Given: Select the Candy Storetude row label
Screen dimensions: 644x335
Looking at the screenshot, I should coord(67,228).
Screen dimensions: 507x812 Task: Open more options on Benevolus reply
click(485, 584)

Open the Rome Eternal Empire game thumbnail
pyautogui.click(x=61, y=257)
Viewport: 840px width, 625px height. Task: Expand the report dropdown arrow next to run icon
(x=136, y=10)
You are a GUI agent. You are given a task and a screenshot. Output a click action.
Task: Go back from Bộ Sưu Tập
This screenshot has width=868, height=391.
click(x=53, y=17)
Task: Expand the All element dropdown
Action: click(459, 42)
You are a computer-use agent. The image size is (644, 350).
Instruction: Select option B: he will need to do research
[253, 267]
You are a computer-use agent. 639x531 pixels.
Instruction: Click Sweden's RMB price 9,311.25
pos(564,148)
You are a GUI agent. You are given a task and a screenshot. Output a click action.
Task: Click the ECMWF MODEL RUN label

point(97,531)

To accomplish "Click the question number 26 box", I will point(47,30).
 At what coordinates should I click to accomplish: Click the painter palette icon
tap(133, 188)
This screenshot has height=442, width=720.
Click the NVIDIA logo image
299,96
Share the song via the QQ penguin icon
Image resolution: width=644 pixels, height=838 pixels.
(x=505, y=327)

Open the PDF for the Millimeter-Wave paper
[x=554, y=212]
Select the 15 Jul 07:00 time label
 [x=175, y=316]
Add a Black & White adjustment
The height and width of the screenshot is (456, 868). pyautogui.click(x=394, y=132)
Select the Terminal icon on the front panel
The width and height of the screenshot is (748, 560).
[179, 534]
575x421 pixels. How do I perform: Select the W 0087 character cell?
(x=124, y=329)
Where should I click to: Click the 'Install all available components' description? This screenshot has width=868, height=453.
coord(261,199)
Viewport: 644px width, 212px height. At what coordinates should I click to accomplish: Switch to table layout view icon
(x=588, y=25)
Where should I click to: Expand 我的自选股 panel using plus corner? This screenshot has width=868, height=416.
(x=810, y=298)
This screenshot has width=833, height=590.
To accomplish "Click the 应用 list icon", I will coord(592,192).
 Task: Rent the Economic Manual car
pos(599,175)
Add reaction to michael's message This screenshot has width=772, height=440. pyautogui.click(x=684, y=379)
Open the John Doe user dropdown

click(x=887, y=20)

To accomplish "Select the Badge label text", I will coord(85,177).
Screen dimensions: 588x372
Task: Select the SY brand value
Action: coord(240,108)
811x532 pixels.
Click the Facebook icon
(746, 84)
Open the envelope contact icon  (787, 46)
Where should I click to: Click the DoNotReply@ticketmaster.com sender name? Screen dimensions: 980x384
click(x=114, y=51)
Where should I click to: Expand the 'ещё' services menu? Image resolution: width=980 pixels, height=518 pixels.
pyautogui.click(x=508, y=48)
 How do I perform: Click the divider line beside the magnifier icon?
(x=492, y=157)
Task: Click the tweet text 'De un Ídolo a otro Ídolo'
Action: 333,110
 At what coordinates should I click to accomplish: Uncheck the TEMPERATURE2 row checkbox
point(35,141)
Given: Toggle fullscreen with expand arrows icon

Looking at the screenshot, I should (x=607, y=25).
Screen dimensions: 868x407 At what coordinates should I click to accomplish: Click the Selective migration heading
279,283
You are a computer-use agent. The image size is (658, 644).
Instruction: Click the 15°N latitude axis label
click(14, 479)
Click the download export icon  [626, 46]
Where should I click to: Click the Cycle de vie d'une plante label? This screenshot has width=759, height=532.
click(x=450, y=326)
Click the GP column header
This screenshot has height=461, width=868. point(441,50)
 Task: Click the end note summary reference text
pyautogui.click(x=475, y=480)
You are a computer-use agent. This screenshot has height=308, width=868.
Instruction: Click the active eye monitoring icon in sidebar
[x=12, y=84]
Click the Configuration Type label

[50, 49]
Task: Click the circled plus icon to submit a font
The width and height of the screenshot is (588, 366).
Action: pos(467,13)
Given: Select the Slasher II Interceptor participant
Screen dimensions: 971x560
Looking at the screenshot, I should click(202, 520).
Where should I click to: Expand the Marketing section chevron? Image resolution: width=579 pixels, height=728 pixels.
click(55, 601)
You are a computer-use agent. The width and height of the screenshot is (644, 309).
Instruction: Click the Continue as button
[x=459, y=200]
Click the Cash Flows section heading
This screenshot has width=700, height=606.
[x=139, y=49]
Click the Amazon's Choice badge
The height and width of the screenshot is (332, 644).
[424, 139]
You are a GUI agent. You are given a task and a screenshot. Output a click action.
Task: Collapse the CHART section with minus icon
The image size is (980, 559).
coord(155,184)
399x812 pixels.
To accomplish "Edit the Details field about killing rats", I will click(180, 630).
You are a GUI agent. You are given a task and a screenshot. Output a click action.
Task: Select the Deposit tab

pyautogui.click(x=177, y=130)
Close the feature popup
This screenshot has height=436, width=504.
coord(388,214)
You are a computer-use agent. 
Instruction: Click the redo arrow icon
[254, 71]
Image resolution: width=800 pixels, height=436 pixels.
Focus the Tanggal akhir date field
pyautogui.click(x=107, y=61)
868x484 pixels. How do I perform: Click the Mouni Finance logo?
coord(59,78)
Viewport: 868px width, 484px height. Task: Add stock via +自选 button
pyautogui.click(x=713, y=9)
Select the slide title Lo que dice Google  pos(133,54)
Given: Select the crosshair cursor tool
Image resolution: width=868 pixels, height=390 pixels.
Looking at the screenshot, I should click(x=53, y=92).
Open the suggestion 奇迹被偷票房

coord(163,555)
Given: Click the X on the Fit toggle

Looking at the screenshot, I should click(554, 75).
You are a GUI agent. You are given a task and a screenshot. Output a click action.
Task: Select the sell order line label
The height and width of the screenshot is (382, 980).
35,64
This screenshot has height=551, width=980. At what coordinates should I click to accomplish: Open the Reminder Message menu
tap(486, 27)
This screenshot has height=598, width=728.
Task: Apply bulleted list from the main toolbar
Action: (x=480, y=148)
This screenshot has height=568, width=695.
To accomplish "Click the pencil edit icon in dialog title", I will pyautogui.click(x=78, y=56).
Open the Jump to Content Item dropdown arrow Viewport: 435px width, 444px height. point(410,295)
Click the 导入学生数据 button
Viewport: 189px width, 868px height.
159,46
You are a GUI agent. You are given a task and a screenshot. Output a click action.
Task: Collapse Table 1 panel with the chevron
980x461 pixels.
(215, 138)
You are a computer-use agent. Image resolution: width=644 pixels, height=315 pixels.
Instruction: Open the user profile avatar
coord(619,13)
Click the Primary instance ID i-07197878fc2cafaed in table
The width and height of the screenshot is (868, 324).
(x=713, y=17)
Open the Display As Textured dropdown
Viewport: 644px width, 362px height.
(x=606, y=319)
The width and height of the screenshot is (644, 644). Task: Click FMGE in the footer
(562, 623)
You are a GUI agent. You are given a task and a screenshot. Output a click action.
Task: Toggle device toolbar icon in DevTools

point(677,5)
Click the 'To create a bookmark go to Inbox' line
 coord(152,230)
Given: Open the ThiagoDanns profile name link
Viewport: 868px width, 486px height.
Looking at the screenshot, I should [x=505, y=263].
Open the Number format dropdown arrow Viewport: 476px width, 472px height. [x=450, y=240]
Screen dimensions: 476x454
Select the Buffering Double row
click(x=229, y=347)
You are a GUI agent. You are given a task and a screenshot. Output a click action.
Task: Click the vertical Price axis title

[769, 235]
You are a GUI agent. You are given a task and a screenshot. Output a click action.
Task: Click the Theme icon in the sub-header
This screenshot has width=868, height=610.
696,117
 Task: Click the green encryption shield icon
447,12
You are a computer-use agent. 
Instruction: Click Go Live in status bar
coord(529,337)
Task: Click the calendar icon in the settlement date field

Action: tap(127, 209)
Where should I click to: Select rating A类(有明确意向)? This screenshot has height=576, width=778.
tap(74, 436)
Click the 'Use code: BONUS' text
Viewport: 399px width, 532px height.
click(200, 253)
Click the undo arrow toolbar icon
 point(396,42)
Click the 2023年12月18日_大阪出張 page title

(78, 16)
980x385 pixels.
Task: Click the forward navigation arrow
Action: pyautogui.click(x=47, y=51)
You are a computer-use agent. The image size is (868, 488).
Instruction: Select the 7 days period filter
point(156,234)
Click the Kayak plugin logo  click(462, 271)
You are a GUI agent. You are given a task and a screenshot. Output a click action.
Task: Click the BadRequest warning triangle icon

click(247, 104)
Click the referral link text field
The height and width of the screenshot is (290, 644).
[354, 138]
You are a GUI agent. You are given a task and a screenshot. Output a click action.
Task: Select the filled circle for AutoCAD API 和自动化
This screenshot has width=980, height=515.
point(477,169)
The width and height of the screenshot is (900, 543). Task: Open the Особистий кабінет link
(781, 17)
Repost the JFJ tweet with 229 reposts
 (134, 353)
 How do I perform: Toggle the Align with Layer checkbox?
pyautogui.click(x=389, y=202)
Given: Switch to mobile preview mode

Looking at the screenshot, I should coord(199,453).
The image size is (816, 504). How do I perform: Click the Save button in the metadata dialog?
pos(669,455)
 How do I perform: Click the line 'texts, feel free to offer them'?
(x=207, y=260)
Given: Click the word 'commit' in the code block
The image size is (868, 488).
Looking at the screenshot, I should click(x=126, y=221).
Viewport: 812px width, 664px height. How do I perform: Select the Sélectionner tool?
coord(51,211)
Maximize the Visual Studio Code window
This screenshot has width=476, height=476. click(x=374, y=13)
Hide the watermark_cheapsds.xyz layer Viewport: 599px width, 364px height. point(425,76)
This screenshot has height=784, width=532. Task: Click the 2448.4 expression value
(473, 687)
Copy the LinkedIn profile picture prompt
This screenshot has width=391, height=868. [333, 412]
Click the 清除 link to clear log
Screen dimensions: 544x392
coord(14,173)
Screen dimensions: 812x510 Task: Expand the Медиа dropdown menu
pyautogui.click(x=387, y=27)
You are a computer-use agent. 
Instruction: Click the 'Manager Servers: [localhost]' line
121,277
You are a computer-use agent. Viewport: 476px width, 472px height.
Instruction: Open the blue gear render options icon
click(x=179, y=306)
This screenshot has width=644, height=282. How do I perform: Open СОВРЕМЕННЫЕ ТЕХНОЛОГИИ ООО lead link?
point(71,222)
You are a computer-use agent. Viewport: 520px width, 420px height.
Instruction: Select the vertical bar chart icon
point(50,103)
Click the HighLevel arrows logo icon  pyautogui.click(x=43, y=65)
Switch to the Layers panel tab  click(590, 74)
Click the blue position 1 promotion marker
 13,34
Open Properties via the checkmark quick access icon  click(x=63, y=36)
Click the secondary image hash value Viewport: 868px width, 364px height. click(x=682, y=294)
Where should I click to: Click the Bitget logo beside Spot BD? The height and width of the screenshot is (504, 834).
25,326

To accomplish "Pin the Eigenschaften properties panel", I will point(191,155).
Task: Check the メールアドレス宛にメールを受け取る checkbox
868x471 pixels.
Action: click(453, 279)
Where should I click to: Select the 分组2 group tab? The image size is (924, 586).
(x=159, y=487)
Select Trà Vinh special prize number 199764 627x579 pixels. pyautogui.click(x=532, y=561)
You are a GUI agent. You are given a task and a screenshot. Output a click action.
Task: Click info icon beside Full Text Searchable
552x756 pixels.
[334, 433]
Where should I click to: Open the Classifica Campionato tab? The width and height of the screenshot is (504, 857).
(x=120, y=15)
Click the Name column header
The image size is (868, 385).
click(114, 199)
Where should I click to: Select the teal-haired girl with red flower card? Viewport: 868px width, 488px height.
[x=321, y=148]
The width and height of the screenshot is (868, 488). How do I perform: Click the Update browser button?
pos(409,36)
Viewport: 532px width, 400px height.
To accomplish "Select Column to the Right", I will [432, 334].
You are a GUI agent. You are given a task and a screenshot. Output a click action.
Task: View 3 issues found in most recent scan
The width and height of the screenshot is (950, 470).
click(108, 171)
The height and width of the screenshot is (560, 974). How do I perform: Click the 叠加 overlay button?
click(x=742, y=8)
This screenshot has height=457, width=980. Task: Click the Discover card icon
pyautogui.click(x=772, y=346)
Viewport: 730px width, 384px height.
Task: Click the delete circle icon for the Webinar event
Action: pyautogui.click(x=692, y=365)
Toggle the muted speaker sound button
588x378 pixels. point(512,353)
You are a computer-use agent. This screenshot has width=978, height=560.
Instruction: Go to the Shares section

********************

◆ **WORK INSTRUCTIONS**:
What this exercise asks for is every line of the data above with the word "Collapse".

◆ **EXPECTED ANSWER**:
Task: Collapse the CHART section with minus icon
Task: Collapse Table 1 panel with the chevron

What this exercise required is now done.